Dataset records
※ ※ ※

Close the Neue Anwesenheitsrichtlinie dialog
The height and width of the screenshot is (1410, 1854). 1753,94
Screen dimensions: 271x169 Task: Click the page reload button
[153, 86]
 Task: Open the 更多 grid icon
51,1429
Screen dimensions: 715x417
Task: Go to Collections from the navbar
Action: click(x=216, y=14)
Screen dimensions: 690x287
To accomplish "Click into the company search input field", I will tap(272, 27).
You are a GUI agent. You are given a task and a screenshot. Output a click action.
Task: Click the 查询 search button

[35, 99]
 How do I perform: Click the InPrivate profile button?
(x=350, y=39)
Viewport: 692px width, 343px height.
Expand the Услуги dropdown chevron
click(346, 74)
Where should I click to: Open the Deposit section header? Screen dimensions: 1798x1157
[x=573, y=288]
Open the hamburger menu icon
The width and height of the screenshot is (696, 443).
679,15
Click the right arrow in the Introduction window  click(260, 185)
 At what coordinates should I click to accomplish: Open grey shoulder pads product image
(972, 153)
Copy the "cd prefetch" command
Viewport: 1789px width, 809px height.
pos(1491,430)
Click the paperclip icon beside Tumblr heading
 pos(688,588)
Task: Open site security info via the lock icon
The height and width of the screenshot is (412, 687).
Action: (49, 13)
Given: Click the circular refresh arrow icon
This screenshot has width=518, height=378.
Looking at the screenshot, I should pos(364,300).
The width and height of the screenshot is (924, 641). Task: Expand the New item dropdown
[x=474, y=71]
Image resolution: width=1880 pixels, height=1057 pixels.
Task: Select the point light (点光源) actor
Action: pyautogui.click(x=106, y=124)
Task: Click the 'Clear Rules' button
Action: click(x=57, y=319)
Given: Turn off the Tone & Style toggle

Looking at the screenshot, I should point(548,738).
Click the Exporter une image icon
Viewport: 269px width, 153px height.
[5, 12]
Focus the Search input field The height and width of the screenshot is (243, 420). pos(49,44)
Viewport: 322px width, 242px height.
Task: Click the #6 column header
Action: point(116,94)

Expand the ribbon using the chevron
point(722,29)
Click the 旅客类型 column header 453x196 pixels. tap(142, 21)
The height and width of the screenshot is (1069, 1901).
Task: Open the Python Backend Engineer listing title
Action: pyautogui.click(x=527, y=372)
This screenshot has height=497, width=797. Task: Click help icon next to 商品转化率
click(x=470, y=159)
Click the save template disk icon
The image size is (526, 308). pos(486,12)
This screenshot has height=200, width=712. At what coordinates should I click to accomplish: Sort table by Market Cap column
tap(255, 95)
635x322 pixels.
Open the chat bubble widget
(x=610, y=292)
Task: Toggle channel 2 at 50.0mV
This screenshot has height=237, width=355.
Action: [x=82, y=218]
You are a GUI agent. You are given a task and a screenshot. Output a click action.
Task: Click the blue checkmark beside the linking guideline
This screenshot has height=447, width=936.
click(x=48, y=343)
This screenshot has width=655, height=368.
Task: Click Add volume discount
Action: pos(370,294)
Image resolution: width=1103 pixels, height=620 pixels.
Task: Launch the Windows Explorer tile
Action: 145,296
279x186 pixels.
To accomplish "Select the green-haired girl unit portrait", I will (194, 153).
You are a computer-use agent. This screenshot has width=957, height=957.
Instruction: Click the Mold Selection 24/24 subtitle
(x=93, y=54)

※ ※ ※

◆ **Problem statement**: Rewrite the data above with every "dropdown" changed to "drop-down", keeping everything else the same.

◆ **Solved exercise**:
Close the Neue Anwesenheitsrichtlinie dialog
The height and width of the screenshot is (1410, 1854). 1753,94
Screen dimensions: 271x169 Task: Click the page reload button
[153, 86]
 Task: Open the 更多 grid icon
51,1429
Screen dimensions: 715x417
Task: Go to Collections from the navbar
Action: click(x=216, y=14)
Screen dimensions: 690x287
To accomplish "Click into the company search input field", I will tap(272, 27).
You are a GUI agent. You are given a task and a screenshot. Output a click action.
Task: Click the 查询 search button

[35, 99]
 How do I perform: Click the InPrivate profile button?
(x=350, y=39)
Viewport: 692px width, 343px height.
Expand the Услуги drop-down chevron
click(346, 74)
Where should I click to: Open the Deposit section header? Screen dimensions: 1798x1157
[x=573, y=288]
Open the hamburger menu icon
The width and height of the screenshot is (696, 443).
679,15
Click the right arrow in the Introduction window  click(260, 185)
 At what coordinates should I click to accomplish: Open grey shoulder pads product image
(972, 153)
Copy the "cd prefetch" command
Viewport: 1789px width, 809px height.
pos(1491,430)
Click the paperclip icon beside Tumblr heading
 pos(688,588)
Task: Open site security info via the lock icon
The height and width of the screenshot is (412, 687).
Action: (49, 13)
Given: Click the circular refresh arrow icon
This screenshot has width=518, height=378.
Looking at the screenshot, I should pos(364,300).
The width and height of the screenshot is (924, 641). Task: Expand the New item drop-down
[x=474, y=71]
Image resolution: width=1880 pixels, height=1057 pixels.
Task: Select the point light (点光源) actor
Action: pyautogui.click(x=106, y=124)
Task: Click the 'Clear Rules' button
Action: click(x=57, y=319)
Given: Turn off the Tone & Style toggle

Looking at the screenshot, I should point(548,738).
Click the Exporter une image icon
Viewport: 269px width, 153px height.
[5, 12]
Focus the Search input field The height and width of the screenshot is (243, 420). pos(49,44)
Viewport: 322px width, 242px height.
Task: Click the #6 column header
Action: point(116,94)

Expand the ribbon using the chevron
point(722,29)
Click the 旅客类型 column header 453x196 pixels. tap(142, 21)
The height and width of the screenshot is (1069, 1901).
Task: Open the Python Backend Engineer listing title
Action: pyautogui.click(x=527, y=372)
This screenshot has height=497, width=797. Task: Click help icon next to 商品转化率
click(x=470, y=159)
Click the save template disk icon
The image size is (526, 308). pos(486,12)
This screenshot has height=200, width=712. At what coordinates should I click to accomplish: Sort table by Market Cap column
tap(255, 95)
635x322 pixels.
Open the chat bubble widget
(x=610, y=292)
Task: Toggle channel 2 at 50.0mV
This screenshot has height=237, width=355.
Action: [x=82, y=218]
You are a GUI agent. You are given a task and a screenshot. Output a click action.
Task: Click the blue checkmark beside the linking guideline
This screenshot has height=447, width=936.
click(x=48, y=343)
This screenshot has width=655, height=368.
Task: Click Add volume discount
Action: pos(370,294)
Image resolution: width=1103 pixels, height=620 pixels.
Task: Launch the Windows Explorer tile
Action: 145,296
279x186 pixels.
To accomplish "Select the green-haired girl unit portrait", I will (194, 153).
You are a computer-use agent. This screenshot has width=957, height=957.
Instruction: Click the Mold Selection 24/24 subtitle
(x=93, y=54)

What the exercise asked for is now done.